In today’s Second Reading St. Paul reminds us that joy should not just be our attitude when things are going great, but when things are going rotten as well, because those things pale compared to the joy Our Lord will bring us. Some may see us as airheads when we live joyfully for no apparent reason, but that’s when we must explain the cause of our joy: doing God’s will, aided by the Holy Spirit, can fill us with nothing other than joy. Paul encourages us to be moved by the Spirit, but this is not just sentimentalism. He teaches us to test everything to see what is truly good and what is truly evil. The good makes us profoundly happy; evil just makes us miserable if we let it. We rejoice because even though holiness is hard Our Lord has promised he will help us and he will do the heavy lifting in our sanctification. We just have to let ourselves by led by his Spirit. All the things the Messiah promises in the First Reading will be brought to us spiritually by Christ if we let him: good news, true freedom, healing, justice, and peace.
In today’s Gospel John the Baptist tells the priests, Levites, and Pharisees that he is not the Messiah, but that the Messiah has arrived and he is heralding him. As we saw in last week’s readings, the prophet Malachi said someone would come prepare the way for the Lord (see Malachi 3:1). That someone would encourage his listeners to make straight the way of the Lord (see Isaiah 40:3): John the Baptist. John identifies himself as that person today. The amazing message of John that should fill any believing Jew with awe (hence, his skeptical visitors didn’t pick up on it) was that, unlike the prophets before him, he was telling them the Messiah was already “among” them. The Messiah was not coming. He was already here and just hadn’t “gone public” yet. To be fair, that would take some time for the Jews to process, because for them the Messiah would come in power and glory to “clean house” for them.
This Gospel is apt for Advent because now we remember Our Savior in Mary’s womb, about to be born. He is already among us, but hidden, waiting to be revealed. In a way this week we can celebrate the moment of salvation history when Mary becomes pregnant and Jesus’ birthday draws near.
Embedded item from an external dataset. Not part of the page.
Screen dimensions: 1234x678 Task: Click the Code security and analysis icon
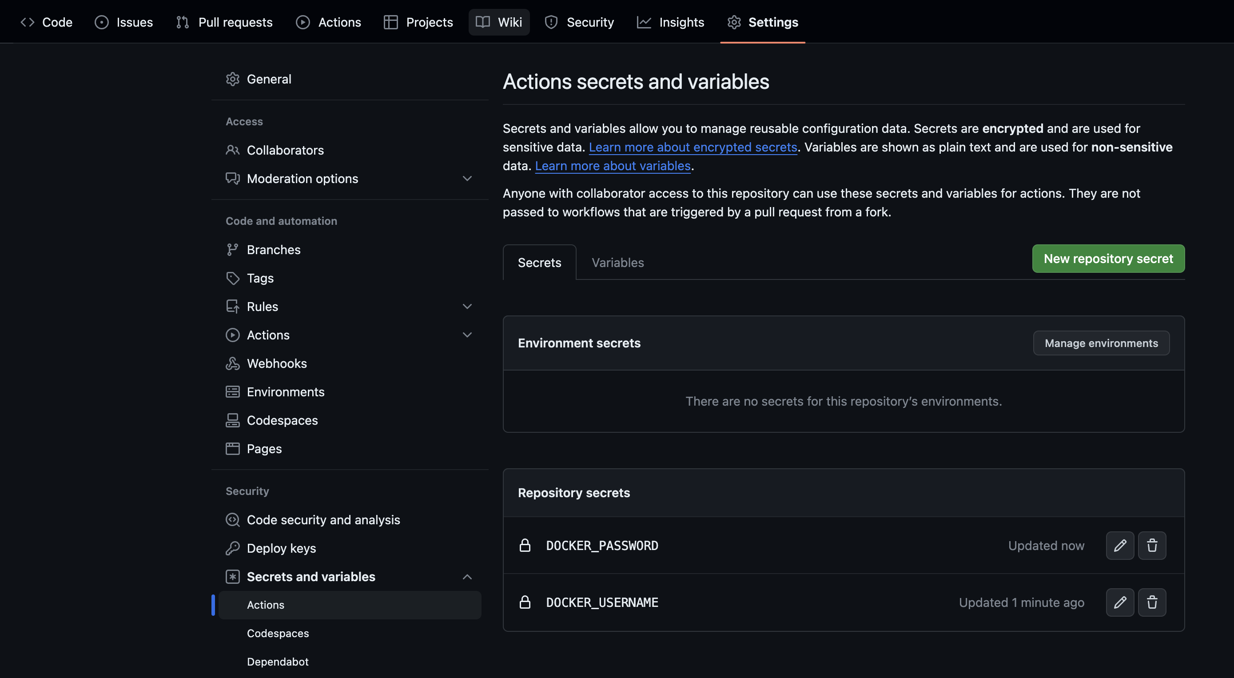tap(232, 520)
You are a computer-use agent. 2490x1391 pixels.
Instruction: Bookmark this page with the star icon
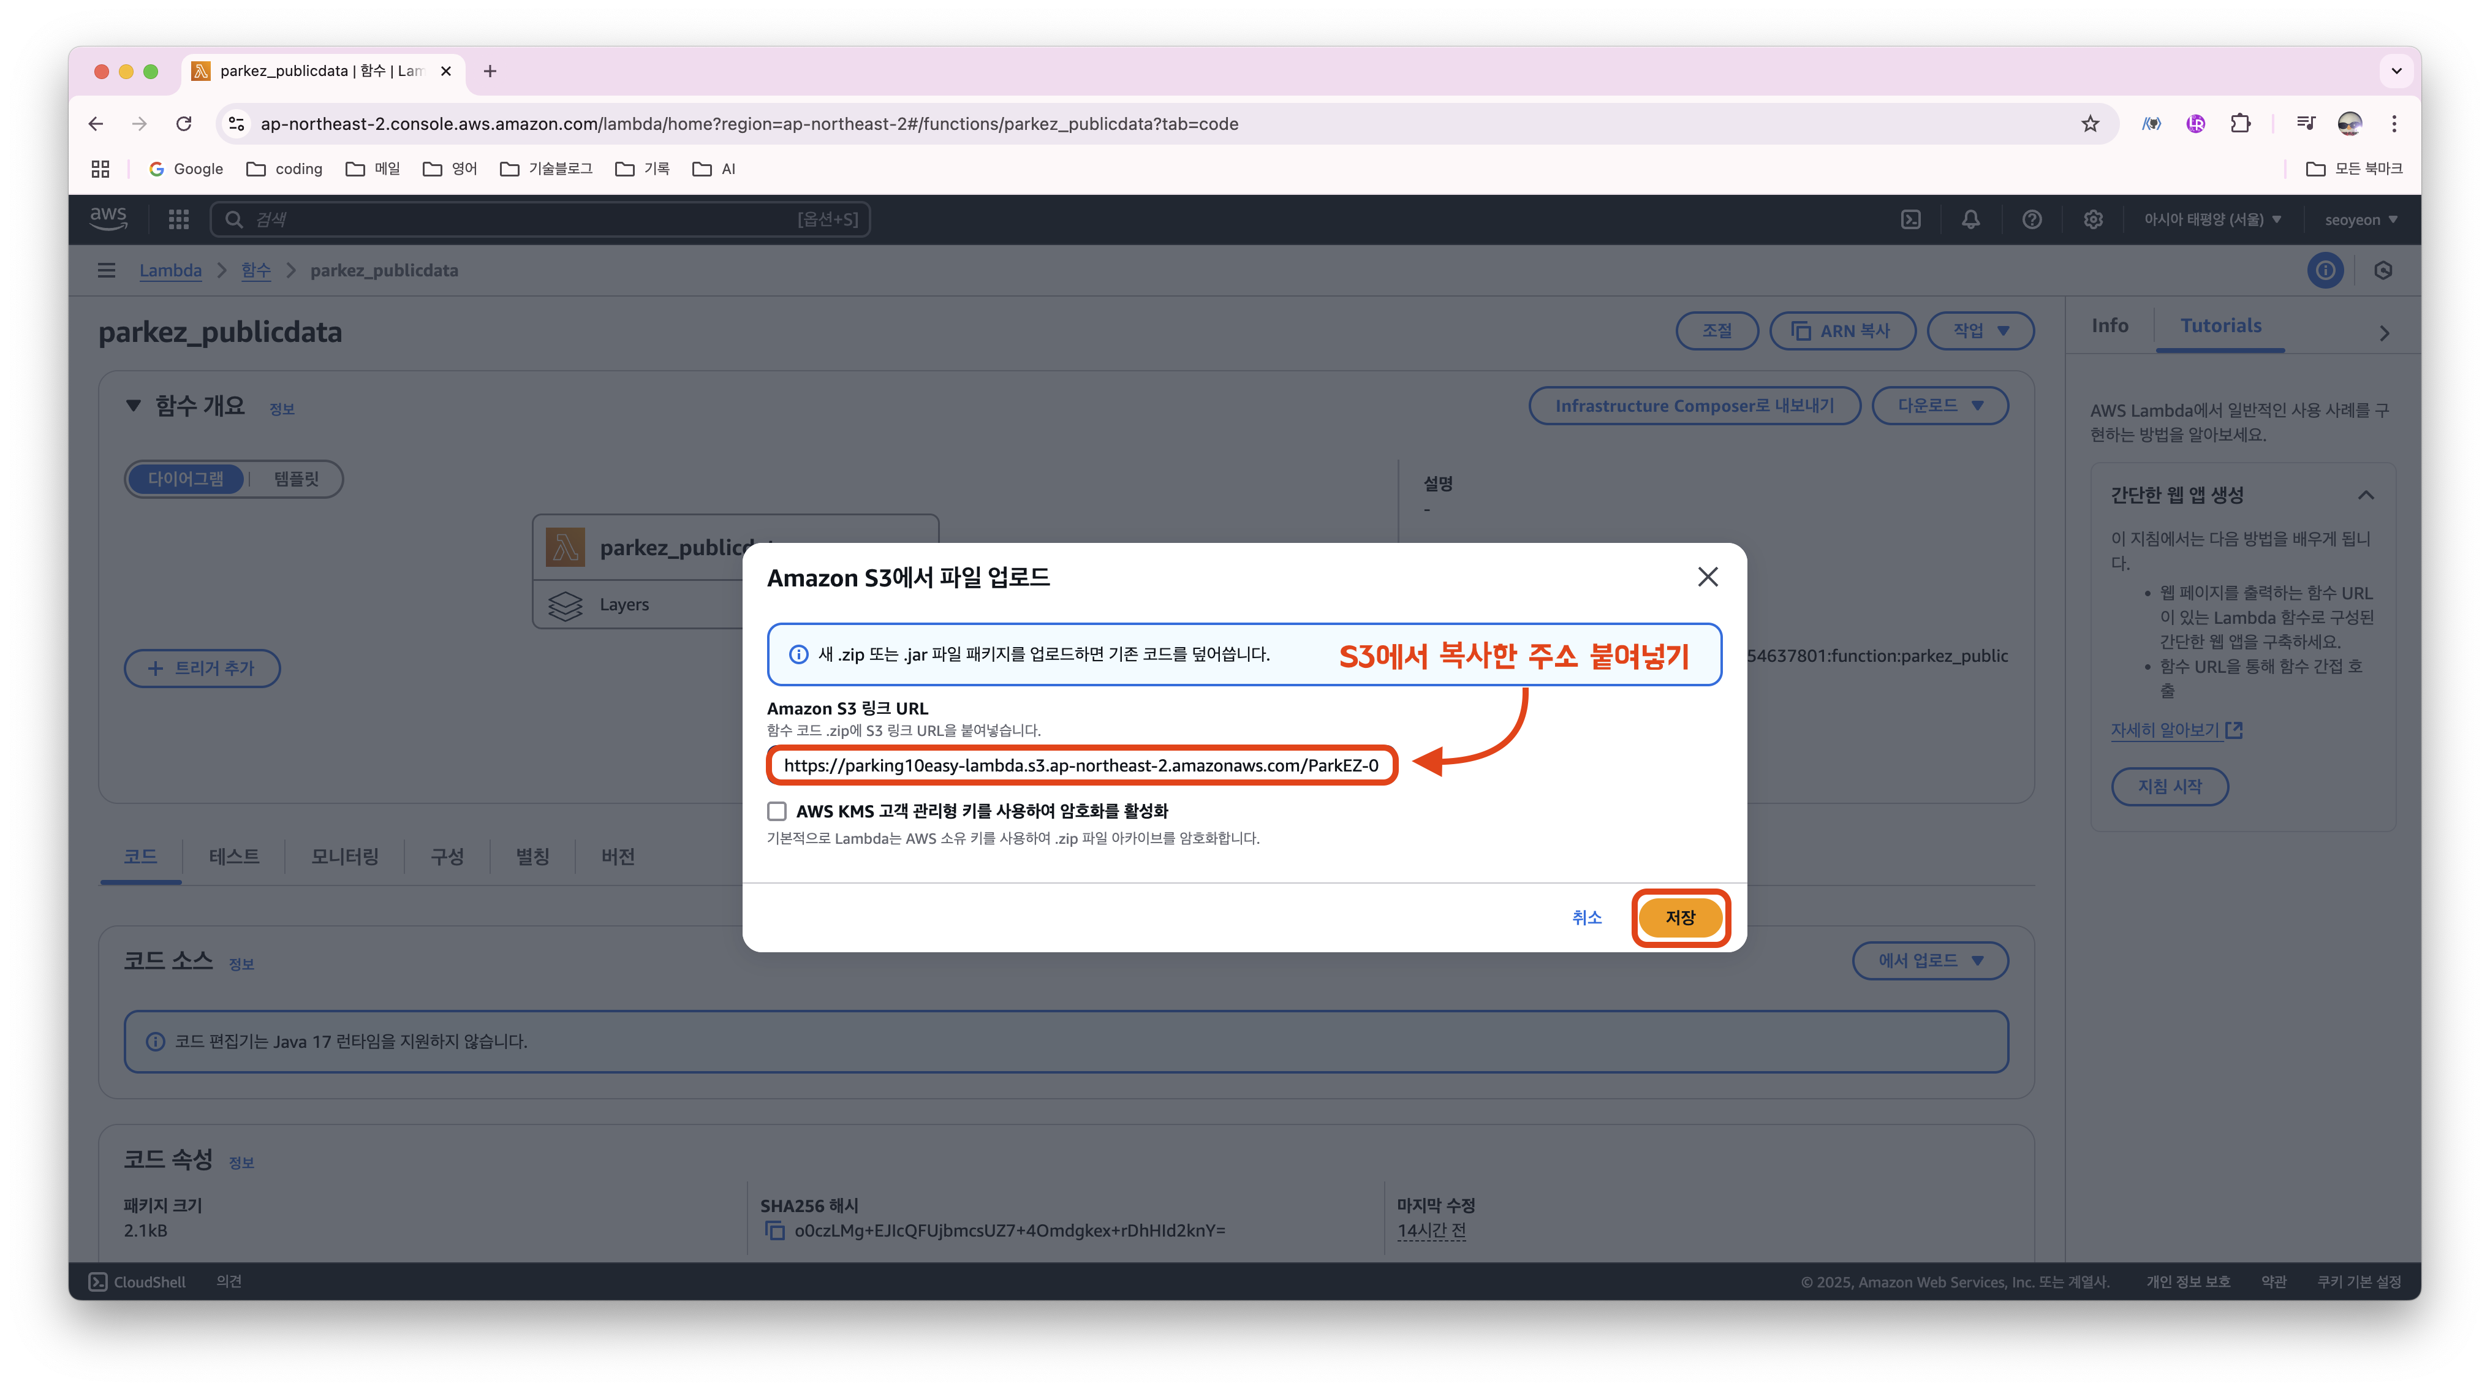coord(2090,124)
Today’s First Reading not only tells us the joyful things the Messiah will bring; it tells us how we can imitate him. We may not be able to do miraculous things (unless the Lord wills it), but we can bring joy into someone’s life. If we’re not doing that with our family, that’s where we must start, but it shouldn’t just stop there. Just as in other times of year there are people hurting, hungry, or simply lonely during this season. If we bring them joy, we bring them the good news that someone loves them and cares for them always: Our Lord.
Readings: Isaiah 61:1–2a, 10–11; Luke 1:46–50, 53–54; 1 Thessalonians 5:16–24; John 1:6–8, 19–28.